- Requirements -
Rewrite every one of the rows below, substituting "screen assistant" for each occurrence of "GUI agent" and leaving everything else unchanged.

[Data drawn from a collection]
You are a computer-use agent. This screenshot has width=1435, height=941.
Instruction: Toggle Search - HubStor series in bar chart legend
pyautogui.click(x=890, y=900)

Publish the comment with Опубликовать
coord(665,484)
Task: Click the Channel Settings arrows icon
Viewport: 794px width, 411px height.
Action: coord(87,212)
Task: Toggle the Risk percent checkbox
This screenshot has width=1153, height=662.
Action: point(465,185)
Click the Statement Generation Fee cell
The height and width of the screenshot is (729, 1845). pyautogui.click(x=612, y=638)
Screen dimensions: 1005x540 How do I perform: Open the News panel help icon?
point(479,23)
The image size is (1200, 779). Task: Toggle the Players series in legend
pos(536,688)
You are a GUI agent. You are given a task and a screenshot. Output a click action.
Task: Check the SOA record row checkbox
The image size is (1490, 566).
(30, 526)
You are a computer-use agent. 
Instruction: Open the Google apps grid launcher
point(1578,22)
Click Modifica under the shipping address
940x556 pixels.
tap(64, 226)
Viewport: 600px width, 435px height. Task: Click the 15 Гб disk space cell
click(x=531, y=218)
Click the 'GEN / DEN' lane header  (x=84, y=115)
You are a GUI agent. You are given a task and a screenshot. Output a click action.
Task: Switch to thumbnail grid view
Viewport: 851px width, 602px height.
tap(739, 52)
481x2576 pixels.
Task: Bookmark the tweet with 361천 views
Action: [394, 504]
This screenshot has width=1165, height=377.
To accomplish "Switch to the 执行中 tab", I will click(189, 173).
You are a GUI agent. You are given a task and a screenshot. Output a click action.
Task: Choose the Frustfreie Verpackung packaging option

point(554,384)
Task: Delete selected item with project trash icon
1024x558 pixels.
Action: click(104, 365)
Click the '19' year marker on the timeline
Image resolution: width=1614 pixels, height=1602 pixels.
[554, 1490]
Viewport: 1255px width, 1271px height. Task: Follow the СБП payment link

- Completed task -
You are a computer-use agent. This screenshot has width=1435, height=941.
Instruction: Toggle Search - HubStor series in bar chart legend
pyautogui.click(x=890, y=900)

Publish the comment with Опубликовать
coord(665,484)
Task: Click the Channel Settings arrows icon
Viewport: 794px width, 411px height.
Action: coord(87,212)
Task: Toggle the Risk percent checkbox
This screenshot has width=1153, height=662.
Action: point(465,185)
Click the Statement Generation Fee cell
The height and width of the screenshot is (729, 1845). pyautogui.click(x=612, y=638)
Screen dimensions: 1005x540 How do I perform: Open the News panel help icon?
point(479,23)
The image size is (1200, 779). Task: Toggle the Players series in legend
pos(536,688)
You are a screen assistant. You are given a task and a screenshot. Output a click action.
Task: Check the SOA record row checkbox
The image size is (1490, 566).
(30, 526)
You are a computer-use agent. 
Instruction: Open the Google apps grid launcher
point(1578,22)
Click Modifica under the shipping address
940x556 pixels.
tap(64, 226)
Viewport: 600px width, 435px height. Task: Click the 15 Гб disk space cell
click(x=531, y=218)
Click the 'GEN / DEN' lane header  (x=84, y=115)
You are a screen assistant. You are given a task and a screenshot. Output a click action.
Task: Switch to thumbnail grid view
Viewport: 851px width, 602px height.
tap(739, 52)
481x2576 pixels.
Task: Bookmark the tweet with 361천 views
Action: [394, 504]
This screenshot has width=1165, height=377.
To accomplish "Switch to the 执行中 tab", I will click(189, 173).
You are a screen assistant. You are given a task and a screenshot. Output a click action.
Task: Choose the Frustfreie Verpackung packaging option

point(554,384)
Task: Delete selected item with project trash icon
1024x558 pixels.
Action: click(104, 365)
Click the '19' year marker on the timeline
Image resolution: width=1614 pixels, height=1602 pixels.
[554, 1490]
Viewport: 1255px width, 1271px height. Task: Follow the СБП payment link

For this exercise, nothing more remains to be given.